(Selected passage)

Sean Knecht and Chef Joe Sasto

“The story starts with ‘Top Chef’ and an Instagram DM,” he said. “I was deep into my own pasta journey at home right around the time Joe’s season aired, and he was known as the pasta guy on the show. So, one night while watching, I just DMed him.”

To Knecht’s surprise, Sasto responded. Their messages evolved into an ongoing conversation, with Sasto offering guidance as Knecht worked to improve his cooking skills. The two were living in the same southern California city at the time, and Knecht’s wife eventually contacted Sasto to ask whether he offered private cooking lessons.

He did. And during a lesson on making tortellini, the chef and the entrepreneur hit it off.

“A cooking class turned into a real friendship,” said Knecht.

The idea for Tantos emerged later through what Knecht described as a happy accident in Sasto’s kitchen. Chef Joe saw that there was leftover boiled pasta that was dried out. He decided to throw some in the fryer, and they puffed up, much to his surprise. Sasto had thus created a puffed pasta chip and asked Knecht whether he could help bring the product to market.

(End Selected passage)
(Listed entries)

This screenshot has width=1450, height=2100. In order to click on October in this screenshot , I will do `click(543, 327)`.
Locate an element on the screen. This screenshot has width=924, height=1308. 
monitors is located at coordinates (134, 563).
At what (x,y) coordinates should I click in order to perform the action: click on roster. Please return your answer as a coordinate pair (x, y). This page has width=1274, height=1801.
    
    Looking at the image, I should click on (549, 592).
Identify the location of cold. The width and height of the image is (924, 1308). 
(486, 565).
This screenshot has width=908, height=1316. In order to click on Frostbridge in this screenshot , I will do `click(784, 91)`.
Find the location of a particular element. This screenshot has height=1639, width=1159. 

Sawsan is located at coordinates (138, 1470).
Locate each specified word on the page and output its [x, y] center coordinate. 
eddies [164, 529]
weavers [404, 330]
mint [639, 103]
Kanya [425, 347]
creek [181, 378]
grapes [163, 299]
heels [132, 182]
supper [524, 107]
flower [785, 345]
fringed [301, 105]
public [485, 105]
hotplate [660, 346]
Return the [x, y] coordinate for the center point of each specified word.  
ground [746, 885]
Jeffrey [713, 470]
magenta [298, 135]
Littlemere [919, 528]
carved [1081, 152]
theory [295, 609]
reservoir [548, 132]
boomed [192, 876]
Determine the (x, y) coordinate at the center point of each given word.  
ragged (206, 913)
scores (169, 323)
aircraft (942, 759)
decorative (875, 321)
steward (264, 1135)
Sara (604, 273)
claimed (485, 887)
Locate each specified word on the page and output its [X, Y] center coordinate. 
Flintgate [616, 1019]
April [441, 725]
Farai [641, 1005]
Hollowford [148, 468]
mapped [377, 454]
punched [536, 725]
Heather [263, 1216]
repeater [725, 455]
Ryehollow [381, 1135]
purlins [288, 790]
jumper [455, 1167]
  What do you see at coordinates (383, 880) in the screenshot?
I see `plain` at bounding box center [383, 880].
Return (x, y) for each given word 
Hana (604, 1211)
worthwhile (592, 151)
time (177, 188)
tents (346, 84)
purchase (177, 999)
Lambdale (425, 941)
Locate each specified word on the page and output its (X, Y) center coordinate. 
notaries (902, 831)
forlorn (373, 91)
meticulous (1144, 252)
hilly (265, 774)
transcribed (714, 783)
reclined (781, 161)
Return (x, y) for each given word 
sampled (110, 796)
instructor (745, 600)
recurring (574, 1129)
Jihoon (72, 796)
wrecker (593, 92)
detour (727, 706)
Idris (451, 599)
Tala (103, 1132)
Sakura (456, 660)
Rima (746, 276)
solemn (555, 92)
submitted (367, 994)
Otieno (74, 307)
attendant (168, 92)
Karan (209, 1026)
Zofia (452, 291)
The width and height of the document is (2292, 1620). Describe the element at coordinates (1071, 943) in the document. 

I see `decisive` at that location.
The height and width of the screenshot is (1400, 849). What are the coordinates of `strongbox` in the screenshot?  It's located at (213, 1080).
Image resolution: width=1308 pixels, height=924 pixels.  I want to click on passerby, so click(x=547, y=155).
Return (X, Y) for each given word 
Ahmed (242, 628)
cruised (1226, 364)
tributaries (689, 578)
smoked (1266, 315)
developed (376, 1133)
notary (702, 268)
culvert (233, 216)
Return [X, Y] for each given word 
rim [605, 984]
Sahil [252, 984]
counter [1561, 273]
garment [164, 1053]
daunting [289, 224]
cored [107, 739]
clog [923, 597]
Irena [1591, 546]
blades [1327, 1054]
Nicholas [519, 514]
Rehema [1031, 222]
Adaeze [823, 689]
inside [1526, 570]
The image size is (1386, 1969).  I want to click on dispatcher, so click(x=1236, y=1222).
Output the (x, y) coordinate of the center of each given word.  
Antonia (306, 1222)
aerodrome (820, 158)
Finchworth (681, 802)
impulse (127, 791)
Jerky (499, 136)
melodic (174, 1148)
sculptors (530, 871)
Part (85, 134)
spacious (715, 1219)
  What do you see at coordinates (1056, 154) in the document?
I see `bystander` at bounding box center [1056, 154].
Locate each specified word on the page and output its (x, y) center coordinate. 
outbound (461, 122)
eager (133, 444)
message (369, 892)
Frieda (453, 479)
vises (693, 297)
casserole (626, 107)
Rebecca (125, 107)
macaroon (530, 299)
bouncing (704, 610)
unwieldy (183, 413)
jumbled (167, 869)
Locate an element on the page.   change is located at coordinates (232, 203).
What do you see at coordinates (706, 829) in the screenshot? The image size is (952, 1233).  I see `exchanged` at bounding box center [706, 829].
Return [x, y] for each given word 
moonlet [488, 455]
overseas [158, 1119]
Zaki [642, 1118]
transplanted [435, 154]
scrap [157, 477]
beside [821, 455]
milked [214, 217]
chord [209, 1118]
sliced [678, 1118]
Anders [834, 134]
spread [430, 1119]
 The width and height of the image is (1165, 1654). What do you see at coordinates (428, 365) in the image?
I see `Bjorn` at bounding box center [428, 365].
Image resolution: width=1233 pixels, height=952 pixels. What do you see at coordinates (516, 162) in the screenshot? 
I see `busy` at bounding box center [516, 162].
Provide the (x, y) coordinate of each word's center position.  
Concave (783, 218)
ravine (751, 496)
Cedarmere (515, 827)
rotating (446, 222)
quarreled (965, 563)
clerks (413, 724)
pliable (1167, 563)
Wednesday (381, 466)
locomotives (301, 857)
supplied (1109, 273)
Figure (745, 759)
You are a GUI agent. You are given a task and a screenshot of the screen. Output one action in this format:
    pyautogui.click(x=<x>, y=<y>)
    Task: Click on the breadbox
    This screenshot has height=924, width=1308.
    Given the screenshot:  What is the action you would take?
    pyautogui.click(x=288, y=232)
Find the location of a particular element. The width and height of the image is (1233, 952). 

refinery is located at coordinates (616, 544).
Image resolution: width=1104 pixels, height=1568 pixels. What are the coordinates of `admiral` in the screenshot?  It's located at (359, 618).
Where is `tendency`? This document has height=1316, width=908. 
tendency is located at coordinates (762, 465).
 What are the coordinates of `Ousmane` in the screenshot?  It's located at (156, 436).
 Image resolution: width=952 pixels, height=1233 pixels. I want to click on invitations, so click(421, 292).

(End Listed entries)

Work to complete
**a)** Set down everything in the passage about Sean Knecht and Joe Sasto from "The idea for" down to "product to market.".
**b)** In the passage about Sean Knecht and Joe Sasto, what were the two making during the lesson when they hit it off?
**c)** Extend the passage about Sean Knecht, Joe Sasto and Tantos past its final sentence.

Outputs by task
**a)**
The idea for Tantos emerged later through what Knecht described as a happy accident in Sasto’s kitchen. Chef Joe saw that there was leftover boiled pasta that was dried out. He decided to throw some in the fryer, and they puffed up, much to his surprise. Sasto had thus created a puffed pasta chip and asked Knecht whether he could help bring the product to market.

**b)** Tortellini.

**c)**
Knecht immediately recognized the potential.

“I have to give credit where it’s due: Joe is the inventor of Tantos, and I can’t take any of it,” he said. “When he showed it to me and asked if I could help him bring it to market, I jumped at the opportunity on the spot.”

The company, which launched in summer 2024, produces light, crunchy pasta chips in flavors like marinara, classico, cacio e pepe, and pesto. For the new venture, each co-founder brought a distinct skillset to the dinner table.

“He brought the culinary genius, I brought the brand-building playbook, and that partnership is the foundation of everything Tantos has become,” said Knecht.

Chef Sasto said Knecht’s character and business acumen—and his Isenberg education—have helped shape the emerging brand.

“Building Tantos with Sean has been one of the most rewarding parts of my career,” said Chef Sasto. “He’s an incredible business partner, a trusted friend, and someone whose integrity and work ethic show up in everything he does. I’m grateful our paths crossed, and thankful for the role Isenberg played in helping shape the leader and entrepreneur he is today.”

After more than a decade in the pet-products industry, Knecht said building a consumer food brand has been an energizing change of pace.

“Different shelf, same playbook: Build something genuinely better, tell a great story, and obsess over the customer,” he said.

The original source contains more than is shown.